Unlike other global carmakers — Ford, Volkswagen and Nissan — that deploy excess capacities for exports, Toyota’s facility in India concentrates on the domestic market. Exports comprise only 10 per cent of overall volumes.
Kirloskar said efforts were on to sustain green measures. “We have stopped using fresh water for the past 10 months,” he added.
Its energy consumption also largely depends on renewables, said a top official of the company.
Other efficiencies include optimal utilisation of steel yield (70 per cent), which TKM claims is the highest in the world, and improving truck load efficiency from 64 per cent to 70 per cent. All these measures have helped it lower the annual break-even volume from 11,000 five years ago to 8,000 units now.
“The profits in 2017-18 will be the highest in 10 years,” said Shekar Viswanathan, vice-chairman, TKM. He attributed the expected financials to a pricing premium and a relatively stable rupee, which has kept the company import costs in check.
“We have a lot of pricing power in the market. It helps us to take more risks and push products in the market aggressively,” he said.
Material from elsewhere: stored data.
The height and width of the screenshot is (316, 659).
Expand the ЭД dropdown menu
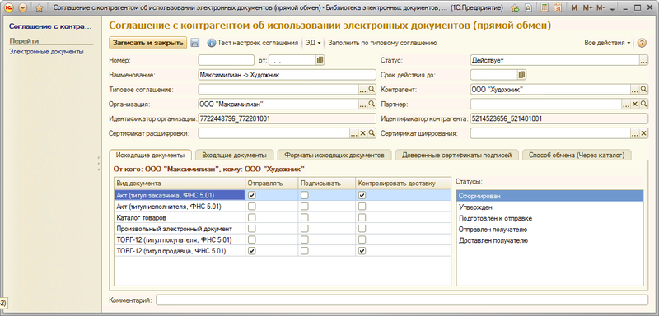[313, 43]
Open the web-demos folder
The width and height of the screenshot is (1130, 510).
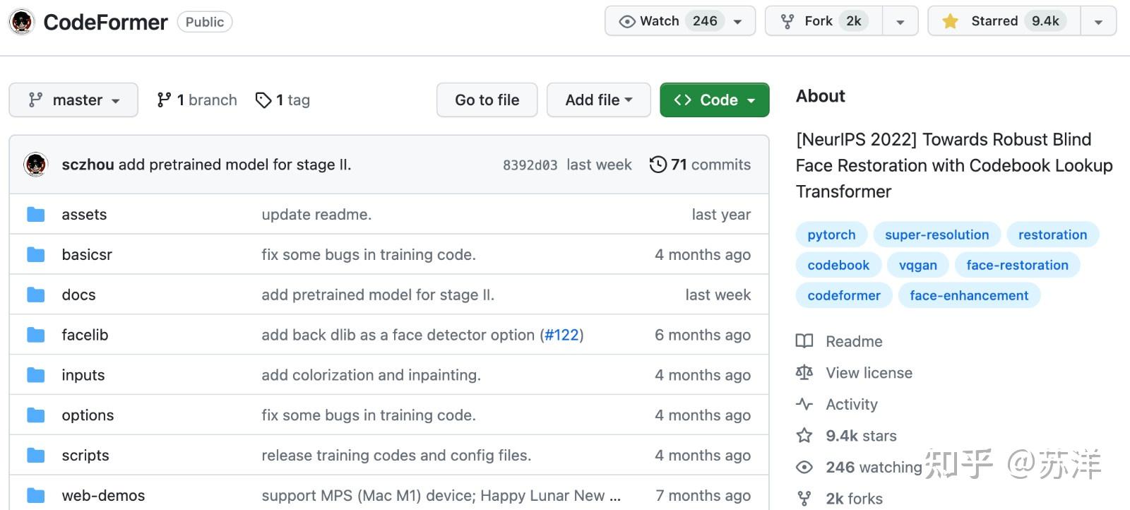tap(103, 496)
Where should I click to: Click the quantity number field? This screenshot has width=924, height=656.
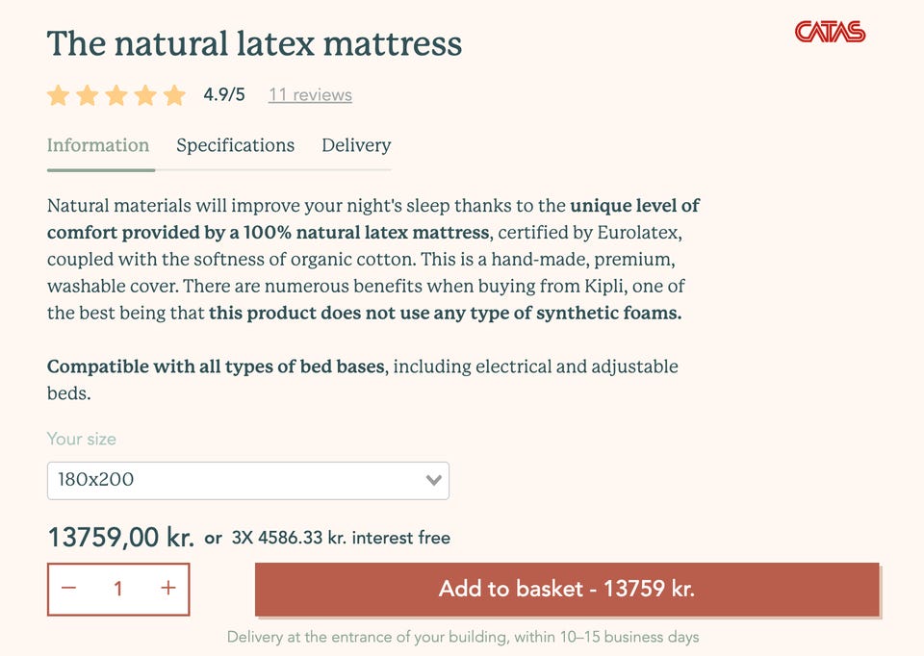(x=118, y=589)
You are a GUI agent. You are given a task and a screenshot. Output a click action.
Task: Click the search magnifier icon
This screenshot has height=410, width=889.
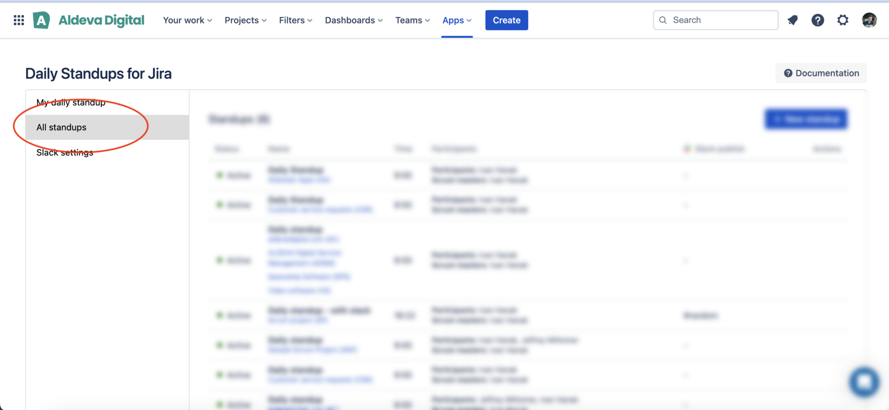663,20
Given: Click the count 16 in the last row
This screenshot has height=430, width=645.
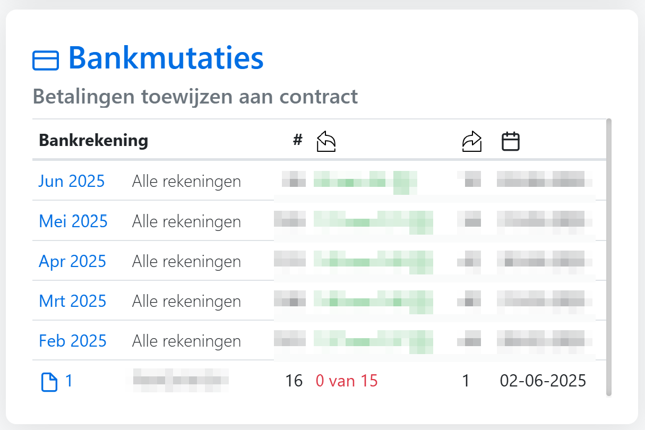Looking at the screenshot, I should [x=294, y=381].
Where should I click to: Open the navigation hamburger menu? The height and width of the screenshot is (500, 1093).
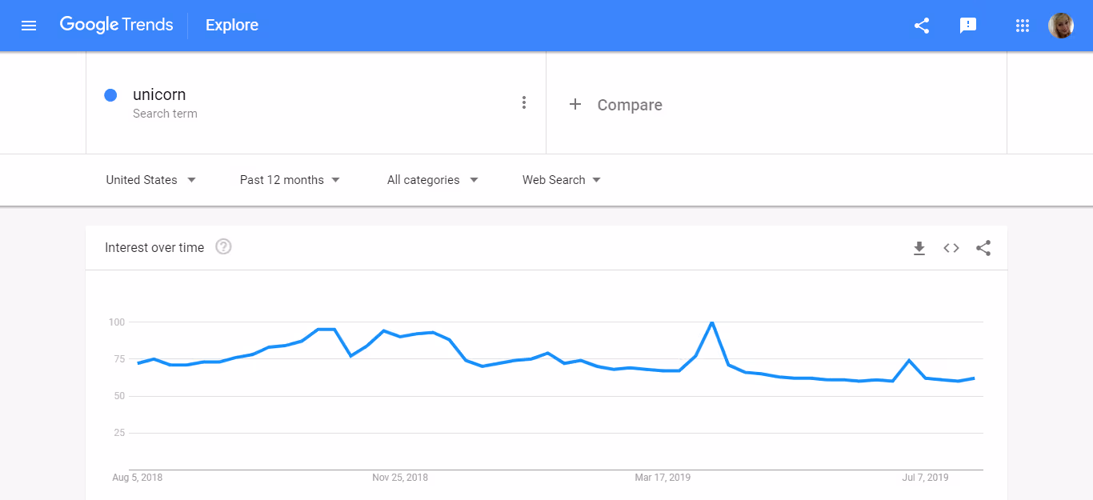[29, 25]
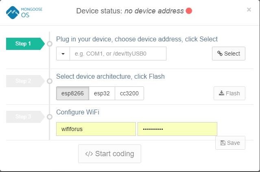Screen dimensions: 260x172
Task: Click the red device status indicator
Action: 189,11
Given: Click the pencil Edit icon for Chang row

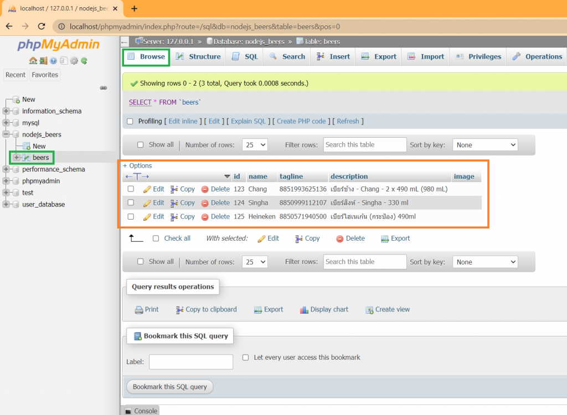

Prices of Crysta and Fortuner have gone up by 2-4 per cent last year. For Innova Crysta it is up 0.72 per cent, after taking GST into consideration.
With the launch of the Yaris sedan in May, which will be made locally, TKM expects the capacity utilisation to improve by at least 10 percentage points. Yaris will be positioned in the mid-sized segment and will compete with the Honda City, Hyundai Verna, and Suzuki Ciaz.
“Yaris will be a game changer,” said Viswanathan, pointing out that it will give TKM more pricing power — not only with this model but with others as well.
Mahantesh Sabarad, head, retail research at SBI Cap Securities, attributed profit maximisation to the premium pricing and zero discounts Innova and Fortune enjoy in the market.
“The pricing premium on Innova seems to be the single largest factor that would have driven the profitability,” he said. A higher localisation, which can help shave off costs by almost a third, could be another reason, he added.